Non-Steroidal Anti-Inflammatory Agents Including Selective Cyclooxygenas E-2 Inhibitors

Telmisartan

Non-Steroidal Anti-Inflammatory Agents including Selective Cyclooxygenase-2 Inhibitors (COX-2 Inhibitors): In patients who are elderly, volume-depleted (including those on diuretic therapy), or with compromised renal function, co-administration of NSAIDs, including selective COX-2 inhibitors, with ARBs, including telmisartan, may result in deterioration of renal function, including possible acute renal failure. These effects are usually reversible. The antihypertensive effect of ARBs may be attenuated by NSAIDs. Therefore, monitor renal function and blood pressure periodically in patients receiving Micardis HCT and NSAIDs.

Hydrochlorothiazide

Administration of a non-steroidal anti-inflammatory agent, including a selective COX2 inhibitor, can reduce the diuretic, natriuretic, and antihypertensive effects of diuretics. Therefore, when Micardis HCT and non-steroidal anti-inflammatory agents including selective COX2 inhibitors are used concomitantly, observe closely to determine if the desired effect of the diuretic is obtained.
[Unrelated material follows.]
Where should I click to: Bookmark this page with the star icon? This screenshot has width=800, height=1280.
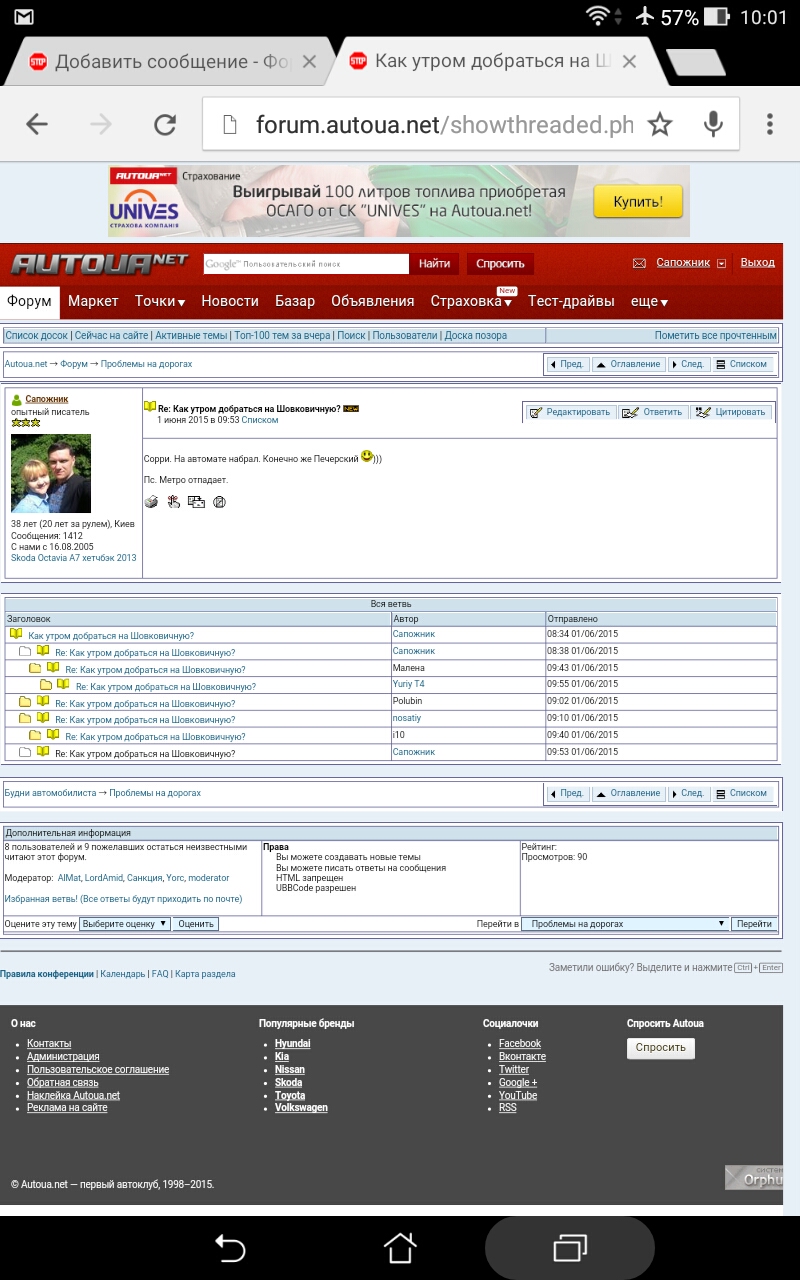tap(660, 124)
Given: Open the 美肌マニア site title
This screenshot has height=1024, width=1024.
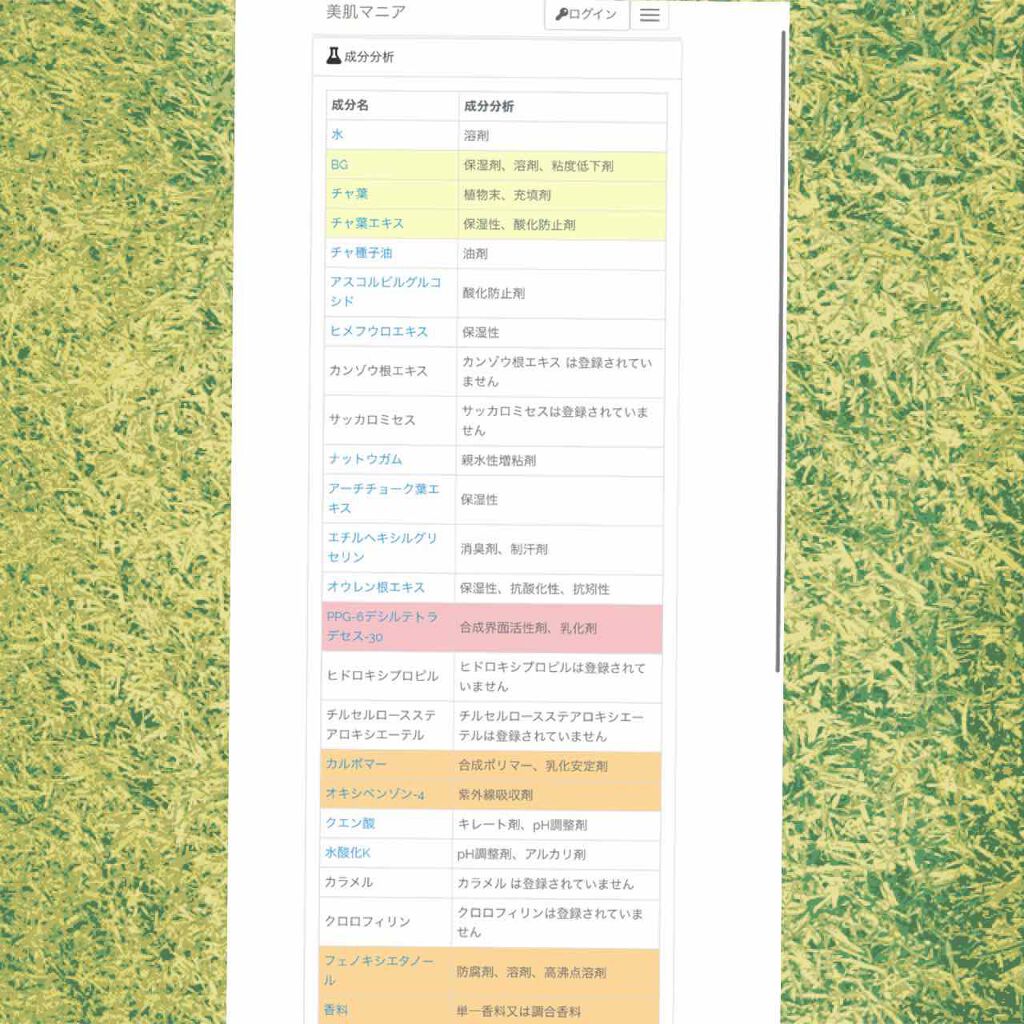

Dual Blockade Of The Renin-Angiotens In-Aldosterone System And Changes In Renal Function

Dual blockade of the renin-angiotensin-aldosterone system (RAS) with angiotensin blockers, ACE inhibitors, or aliskiren is associated with increased risks of hypotension, hyperkalemia, and renal impairment. The ONTARGET trial enrolled 25,620 patients ≥55 years old with atherosclerotic disease or diabetes with end-organ damage, randomizing them to telmisartan (ARB) only, ramipril (ACE inhibitor) only, or the combination, and followed them for a median of 56 months.

Patients who received the combination of ARB and ACE inhibitor did not obtain any additional benefit (no additional reduction of risk of cardiovascular death, myocardial infarction, stroke, or hospitalization from heart failure) compared to ARB monotherapy or ACE inhibitor monotherapy, but experienced an increased incidence of renal dysfunction (e.g., acute renal failure) compared with monotherapy groups.

In general, avoid combined use of RAS inhibitors. Closely monitor blood pressure, renal function and electrolytes in patients on Micardis HCT and other agents that affect the RAS.

Do not co-administer aliskiren with Micardis HCT in patients with diabetes. Avoid concomitant use of aliskiren with Micardis HCT in patients with renal impairment (GFR <60 mL/min/1.73 m²).

Digoxin

When telmisartan was co-administered with digoxin, median increases in digoxin peak plasma concentration (49%) and in trough concentration (20%) were observed. Monitor digoxin levels in patients taking concomitant Micardis HCT and digoxin.

Antidiabetic Drugs (Oral Agents And Insulin)

Dosage adjustment of antidiabetic drugs may be required when coadministered with hydrochlorothiazide.

Cholestyramine And Colestipol Resins

Absorption of hydrochlorothiazide is impaired in the presence of anionic exchange resins. Stagger the dosage of hydrochlorothiazide and the resin such that hydrochlorothiazide is administered at least 4 hours before or 4 to 6 hours after the administration of the resin.